It's absolutely right what everyone says that to change she has to want to change.
It maybe that she cannot engage currently in camhs. But eventually she may see it's a need.
It may be that currently she thinks life will sort itself out however she behaves - but eventually she'll realise her behaviour will impact her life choices as it'll affect peoples view of her and her options.
Whatever the route cause of her behaviour she won't be able to change it until she realises it's necessary.
I really respect that you are supporting her victim and their family and acknowledging your dds behaviour and it's impact on others.
I think you've made the right but sad realisation that with regards helping your dd change it just can't be done whilst her father is heavily involved. You've tried to protect her from his influence but haven't had support.
And PRUs aren't what people think.
Most have different branches. There will be the classes/ branches for those with behavioural problems and she may end up in that. But there's also branches for pupils who are too anxious for school, cannot engage in large classes and also students with medical needs.
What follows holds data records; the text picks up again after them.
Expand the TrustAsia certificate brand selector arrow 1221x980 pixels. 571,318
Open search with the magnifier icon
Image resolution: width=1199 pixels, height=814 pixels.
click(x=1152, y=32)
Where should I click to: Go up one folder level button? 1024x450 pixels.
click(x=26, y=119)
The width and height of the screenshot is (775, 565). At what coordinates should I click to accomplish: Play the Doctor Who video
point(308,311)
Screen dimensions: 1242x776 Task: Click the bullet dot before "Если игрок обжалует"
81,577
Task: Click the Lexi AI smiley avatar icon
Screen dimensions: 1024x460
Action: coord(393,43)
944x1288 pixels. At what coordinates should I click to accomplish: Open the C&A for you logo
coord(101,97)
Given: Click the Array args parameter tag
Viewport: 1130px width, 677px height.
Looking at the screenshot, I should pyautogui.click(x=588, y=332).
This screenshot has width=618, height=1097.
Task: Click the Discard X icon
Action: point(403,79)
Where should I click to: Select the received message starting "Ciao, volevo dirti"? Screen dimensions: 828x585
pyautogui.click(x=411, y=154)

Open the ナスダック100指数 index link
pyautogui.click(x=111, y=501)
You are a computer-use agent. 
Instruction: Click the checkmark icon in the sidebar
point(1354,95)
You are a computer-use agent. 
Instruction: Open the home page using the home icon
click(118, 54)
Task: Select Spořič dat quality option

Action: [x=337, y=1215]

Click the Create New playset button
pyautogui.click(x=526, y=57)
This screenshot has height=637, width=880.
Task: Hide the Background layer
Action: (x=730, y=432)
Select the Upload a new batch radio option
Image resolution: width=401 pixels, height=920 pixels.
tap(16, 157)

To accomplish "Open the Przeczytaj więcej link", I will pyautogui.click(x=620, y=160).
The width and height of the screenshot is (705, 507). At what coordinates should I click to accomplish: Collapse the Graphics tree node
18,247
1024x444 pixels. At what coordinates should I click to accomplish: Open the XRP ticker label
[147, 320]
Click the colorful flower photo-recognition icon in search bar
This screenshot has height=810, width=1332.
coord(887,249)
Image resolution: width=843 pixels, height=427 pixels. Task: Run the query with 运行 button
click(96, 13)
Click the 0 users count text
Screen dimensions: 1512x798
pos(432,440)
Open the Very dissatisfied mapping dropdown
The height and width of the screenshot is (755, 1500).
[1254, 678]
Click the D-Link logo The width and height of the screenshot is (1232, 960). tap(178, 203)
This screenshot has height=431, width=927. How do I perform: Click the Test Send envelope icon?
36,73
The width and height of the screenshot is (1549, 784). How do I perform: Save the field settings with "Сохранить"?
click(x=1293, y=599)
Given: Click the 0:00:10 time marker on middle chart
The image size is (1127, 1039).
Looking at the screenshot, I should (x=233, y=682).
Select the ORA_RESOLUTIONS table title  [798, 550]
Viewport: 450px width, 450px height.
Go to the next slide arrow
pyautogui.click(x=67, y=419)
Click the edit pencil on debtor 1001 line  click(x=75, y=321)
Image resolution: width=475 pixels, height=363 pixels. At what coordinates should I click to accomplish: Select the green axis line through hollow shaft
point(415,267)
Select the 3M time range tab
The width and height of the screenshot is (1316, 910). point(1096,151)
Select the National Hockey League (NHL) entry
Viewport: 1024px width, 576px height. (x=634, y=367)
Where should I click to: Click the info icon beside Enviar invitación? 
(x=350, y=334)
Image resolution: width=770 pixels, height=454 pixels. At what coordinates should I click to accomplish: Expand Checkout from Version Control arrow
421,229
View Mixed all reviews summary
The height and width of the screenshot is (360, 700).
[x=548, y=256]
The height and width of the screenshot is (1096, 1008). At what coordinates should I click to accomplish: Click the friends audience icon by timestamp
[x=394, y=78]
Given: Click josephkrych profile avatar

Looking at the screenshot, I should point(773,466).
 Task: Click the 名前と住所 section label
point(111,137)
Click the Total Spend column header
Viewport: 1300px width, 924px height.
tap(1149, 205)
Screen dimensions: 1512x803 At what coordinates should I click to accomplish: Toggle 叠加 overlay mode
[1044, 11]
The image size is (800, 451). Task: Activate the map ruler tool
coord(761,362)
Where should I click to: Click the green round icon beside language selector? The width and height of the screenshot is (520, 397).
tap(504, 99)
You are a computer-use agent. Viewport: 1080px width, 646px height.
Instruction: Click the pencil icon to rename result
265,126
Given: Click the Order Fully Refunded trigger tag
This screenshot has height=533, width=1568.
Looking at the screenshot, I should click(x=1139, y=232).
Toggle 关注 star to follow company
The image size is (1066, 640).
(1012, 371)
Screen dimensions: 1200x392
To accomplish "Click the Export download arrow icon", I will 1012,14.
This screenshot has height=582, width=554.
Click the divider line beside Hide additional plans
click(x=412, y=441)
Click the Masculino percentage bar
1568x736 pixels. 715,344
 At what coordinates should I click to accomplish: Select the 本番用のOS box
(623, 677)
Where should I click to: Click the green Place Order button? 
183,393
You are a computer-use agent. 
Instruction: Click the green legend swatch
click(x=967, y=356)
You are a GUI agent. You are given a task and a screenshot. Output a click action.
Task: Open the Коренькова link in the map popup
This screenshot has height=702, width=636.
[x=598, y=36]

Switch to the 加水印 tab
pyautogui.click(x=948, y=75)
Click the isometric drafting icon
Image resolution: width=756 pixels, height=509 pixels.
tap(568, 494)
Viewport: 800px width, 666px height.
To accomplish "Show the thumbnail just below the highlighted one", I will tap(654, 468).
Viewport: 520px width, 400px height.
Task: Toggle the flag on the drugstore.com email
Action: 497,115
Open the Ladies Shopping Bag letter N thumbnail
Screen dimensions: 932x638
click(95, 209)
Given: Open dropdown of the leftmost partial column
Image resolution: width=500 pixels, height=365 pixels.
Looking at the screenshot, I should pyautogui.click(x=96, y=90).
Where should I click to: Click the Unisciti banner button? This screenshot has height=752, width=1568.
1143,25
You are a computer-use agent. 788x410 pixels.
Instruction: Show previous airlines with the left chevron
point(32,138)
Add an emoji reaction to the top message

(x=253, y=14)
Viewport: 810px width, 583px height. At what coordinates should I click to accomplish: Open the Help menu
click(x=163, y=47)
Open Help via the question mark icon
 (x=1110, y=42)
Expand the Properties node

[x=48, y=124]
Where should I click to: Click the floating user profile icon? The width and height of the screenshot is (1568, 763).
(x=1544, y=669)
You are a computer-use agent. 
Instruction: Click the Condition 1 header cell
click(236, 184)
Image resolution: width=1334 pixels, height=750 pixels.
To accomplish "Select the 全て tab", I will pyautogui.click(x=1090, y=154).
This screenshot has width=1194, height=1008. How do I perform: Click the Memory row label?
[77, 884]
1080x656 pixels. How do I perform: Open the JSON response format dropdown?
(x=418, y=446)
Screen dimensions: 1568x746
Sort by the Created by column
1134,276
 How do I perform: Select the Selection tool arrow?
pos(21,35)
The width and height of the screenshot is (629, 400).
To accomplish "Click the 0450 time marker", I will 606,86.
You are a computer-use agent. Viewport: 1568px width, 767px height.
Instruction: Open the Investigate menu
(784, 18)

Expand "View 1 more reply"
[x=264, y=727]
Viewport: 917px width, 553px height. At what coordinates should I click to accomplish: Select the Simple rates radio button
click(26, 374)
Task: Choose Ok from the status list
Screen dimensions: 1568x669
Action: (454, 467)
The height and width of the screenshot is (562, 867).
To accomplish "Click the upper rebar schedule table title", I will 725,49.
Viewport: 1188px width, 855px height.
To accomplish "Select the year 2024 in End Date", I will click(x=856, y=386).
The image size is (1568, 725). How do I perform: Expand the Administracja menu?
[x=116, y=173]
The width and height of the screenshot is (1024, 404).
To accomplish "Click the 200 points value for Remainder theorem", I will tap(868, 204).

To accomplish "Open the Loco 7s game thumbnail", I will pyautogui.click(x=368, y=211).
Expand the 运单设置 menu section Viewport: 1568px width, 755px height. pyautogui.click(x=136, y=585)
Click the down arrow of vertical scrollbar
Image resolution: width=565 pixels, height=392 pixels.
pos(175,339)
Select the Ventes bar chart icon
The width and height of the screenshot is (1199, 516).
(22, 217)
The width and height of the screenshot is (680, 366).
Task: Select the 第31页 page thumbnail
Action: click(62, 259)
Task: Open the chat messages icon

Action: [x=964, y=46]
They will assess her needs continuously and if she's out into the class for pupils with behavioural challenges but they notice the route cause is anxiety or similar they'll work with her and move her.
Forget education right now - that's a marathon not a sprint.
Her behaviour and understanding of that and it's 8yo acts on her victims and also her life chances has to be the priority right now and that's what they'll focus on within the PRU.
I think she's gone too far and has shown too much lack of engagement to believe a simple change of school will be enough to activate something internally in her to make her want to face her behaviour, the route cause and change.